La situation était moins grave, mais pas forcément de celles dont on peut rêver dans un monde idéal où le chiffre ne serait plus le sujet de la gouvernance. Quand l’objectif de l’intérêt ne sera plus uniquement financier, quand l’organisation des soins sera élaborée avec celles et ceux qui les dispensent, quand certaines directions de personnels sortiront de l’impasse du rapport de subordination en guise de toute-puissance, quand les conseils de la vie sociale seront autre chose que des chambres d’enregistrement ou des instances qui rappellent à chacun la place qu’il occupe pour qu’il n’en sorte pas, quand la vocation de la machine sera d’être au service de l’humain sans se contenter de verbeux et de verbiage sur papier glacé, quand le soin des aînés et des autres sera sorti du marché, de la finance, de la bourse et de la rapacité de ceux qui les dirigent, alors, peut-être qu’une lueur d’espoir vacillera au fond du tunnel sombre de ces jours sans fin qui ne sont pas des jours heureux.

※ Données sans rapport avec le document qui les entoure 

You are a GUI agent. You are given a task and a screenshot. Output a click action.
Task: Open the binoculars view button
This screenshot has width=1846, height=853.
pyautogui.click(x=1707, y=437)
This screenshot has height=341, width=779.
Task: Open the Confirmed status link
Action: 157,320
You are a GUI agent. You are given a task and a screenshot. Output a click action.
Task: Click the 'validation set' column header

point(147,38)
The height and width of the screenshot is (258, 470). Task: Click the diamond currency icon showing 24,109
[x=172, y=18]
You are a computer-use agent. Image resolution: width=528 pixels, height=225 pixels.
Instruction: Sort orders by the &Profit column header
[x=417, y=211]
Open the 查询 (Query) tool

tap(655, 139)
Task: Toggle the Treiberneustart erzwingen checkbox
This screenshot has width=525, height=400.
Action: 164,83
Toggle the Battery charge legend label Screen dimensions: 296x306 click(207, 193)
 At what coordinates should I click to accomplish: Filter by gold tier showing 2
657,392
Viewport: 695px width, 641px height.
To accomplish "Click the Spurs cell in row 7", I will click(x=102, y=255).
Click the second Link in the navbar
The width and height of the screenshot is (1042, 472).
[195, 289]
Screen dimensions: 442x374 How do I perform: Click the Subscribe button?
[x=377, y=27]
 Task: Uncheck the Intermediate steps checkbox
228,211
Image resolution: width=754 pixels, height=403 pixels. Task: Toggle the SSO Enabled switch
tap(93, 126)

Si la forme des observations rapportées dans le livre figure le fond qui remonte à la surface, alors, les vraies questions sont d’ordre général avant d’être particulièrement traitées, au risque de passer à côté d’une transformation profonde et salutaire. Un livre qu’il faut lire pour ne pas s’en laisser conter par le menu.


Car les détails du menu sont plutôt croustillants dans le livre Les fossoyeurs. On les retrouve un peu partout dans le secteur de l’aide à la personne, vieillissante ou handicapée. Par exemple, l’instrumentalisation des directeurs de terrain. Je l’ai vue dans une de ces structures médico-sociales où j’étais salarié et où, en moyenne, pendant dix ans un responsable a succédé à un autre tous les sept mois.

La programmation militaire du timing des soins à la chaîne ? Idem, dans les mêmes conditions durant dix ans.

Ça laisse le temps d’apprécier l’incurie ambiante. Des chefs de service qui souffrent sans s’interroger sur leurs conditions de travail et qui s’en sortent en stigmatisant l’activité de leurs équipes ? J’ai vu ça aussi.

Des cadres d’un siège social qui débarquent en mode Men in Black dans une résidence qui vient d’être reprise par de nouveaux dirigeants ? Et qui agissent comme des tueurs à gages pour s’imposer sans passer par la case politesse et respect ?

J’ai aussi vu ça de la part d’une fondation qui dispensait des vœux de bonheur à tous sur papier glacé en ne songeant qu’à son taux de croissance concurrentiel dans le secteur du handicap. Car là aussi se jouent des histoires de gros sous, l’air de rien…


Pour comprendre ce qui s’organise, il faut à la fois illustrer, décrire le réel et traduire ce qui se passe et qu’on imagine à la marge, mais qui n’est en réalité pas du tout marginal. C’est le sens de l’histoire de notre société. Et le livre de Victor Castanet le démontre parfaitement.

À lire absolument pour humer l’air du temps.

Note de lecture à paraitre en avril 2022 dans le n°97 de la revue Pratiques "Les cahiers de la médecine utopique".